- **Problem details**: If a line in the entries below includes "click", show that line.

- **Available data**:
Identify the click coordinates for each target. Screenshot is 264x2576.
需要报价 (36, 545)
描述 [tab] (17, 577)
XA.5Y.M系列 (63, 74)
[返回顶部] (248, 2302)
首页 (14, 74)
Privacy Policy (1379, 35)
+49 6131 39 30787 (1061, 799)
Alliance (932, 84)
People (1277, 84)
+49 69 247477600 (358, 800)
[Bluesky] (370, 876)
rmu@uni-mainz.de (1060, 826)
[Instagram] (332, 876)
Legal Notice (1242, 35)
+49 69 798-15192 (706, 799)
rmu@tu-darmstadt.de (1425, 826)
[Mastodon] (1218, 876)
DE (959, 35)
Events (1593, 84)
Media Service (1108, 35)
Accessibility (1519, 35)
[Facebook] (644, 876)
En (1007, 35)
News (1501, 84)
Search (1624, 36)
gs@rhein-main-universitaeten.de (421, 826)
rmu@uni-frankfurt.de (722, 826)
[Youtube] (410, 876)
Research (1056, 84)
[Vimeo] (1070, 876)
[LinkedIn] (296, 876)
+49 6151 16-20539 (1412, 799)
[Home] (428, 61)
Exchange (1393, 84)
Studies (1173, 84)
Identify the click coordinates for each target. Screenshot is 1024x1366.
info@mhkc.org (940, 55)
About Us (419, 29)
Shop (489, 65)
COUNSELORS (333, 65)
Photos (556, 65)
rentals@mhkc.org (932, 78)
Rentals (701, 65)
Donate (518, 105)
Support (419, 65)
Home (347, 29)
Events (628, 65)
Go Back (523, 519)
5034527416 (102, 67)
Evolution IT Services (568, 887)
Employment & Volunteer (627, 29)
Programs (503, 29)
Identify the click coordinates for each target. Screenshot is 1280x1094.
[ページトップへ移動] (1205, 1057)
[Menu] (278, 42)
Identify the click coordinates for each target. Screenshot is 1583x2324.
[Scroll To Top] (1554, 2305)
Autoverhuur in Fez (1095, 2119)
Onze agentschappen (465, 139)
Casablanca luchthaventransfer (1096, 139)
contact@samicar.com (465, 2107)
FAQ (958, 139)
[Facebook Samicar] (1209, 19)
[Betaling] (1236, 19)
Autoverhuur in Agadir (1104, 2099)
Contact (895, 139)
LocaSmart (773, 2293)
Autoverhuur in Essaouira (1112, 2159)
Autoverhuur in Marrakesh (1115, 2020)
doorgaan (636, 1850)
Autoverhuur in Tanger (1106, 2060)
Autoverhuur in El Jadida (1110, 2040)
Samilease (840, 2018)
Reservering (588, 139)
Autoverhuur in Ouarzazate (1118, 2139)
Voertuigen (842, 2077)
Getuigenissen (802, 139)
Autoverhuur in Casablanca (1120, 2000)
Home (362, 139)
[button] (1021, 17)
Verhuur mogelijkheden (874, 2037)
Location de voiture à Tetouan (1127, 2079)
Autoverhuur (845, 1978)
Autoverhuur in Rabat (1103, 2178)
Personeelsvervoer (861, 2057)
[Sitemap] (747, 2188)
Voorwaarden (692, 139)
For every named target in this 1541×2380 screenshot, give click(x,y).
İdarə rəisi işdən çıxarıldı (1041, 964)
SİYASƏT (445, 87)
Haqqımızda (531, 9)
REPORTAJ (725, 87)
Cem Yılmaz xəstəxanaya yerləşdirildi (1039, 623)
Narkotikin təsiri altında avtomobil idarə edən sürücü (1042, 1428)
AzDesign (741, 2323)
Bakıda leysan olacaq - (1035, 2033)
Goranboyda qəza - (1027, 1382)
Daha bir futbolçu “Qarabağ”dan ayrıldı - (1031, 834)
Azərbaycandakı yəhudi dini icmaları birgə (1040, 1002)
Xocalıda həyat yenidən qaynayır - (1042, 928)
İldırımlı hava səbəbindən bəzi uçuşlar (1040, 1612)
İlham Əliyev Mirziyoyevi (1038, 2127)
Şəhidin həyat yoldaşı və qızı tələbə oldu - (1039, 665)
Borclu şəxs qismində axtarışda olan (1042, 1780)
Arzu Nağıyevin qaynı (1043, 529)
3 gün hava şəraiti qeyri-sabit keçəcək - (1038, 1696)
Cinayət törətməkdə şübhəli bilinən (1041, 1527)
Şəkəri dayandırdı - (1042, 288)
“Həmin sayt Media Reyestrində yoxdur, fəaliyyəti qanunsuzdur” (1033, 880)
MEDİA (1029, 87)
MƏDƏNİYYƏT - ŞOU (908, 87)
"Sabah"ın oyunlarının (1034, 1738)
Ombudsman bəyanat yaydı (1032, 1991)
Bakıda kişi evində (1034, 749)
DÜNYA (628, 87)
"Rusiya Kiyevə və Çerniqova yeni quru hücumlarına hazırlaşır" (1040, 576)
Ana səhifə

- **Exercise solution**:
Identify the click coordinates for each target. Screenshot is 264x2576.
Identify the click coordinates for each target. Screenshot is 1024x1366.
Identify the click coordinates for each target. Screenshot is 1280x1094.
Identify the click coordinates for each target. Screenshot is 1583x2324.
For every named target in this 1541×2380 screenshot, give click(x,y).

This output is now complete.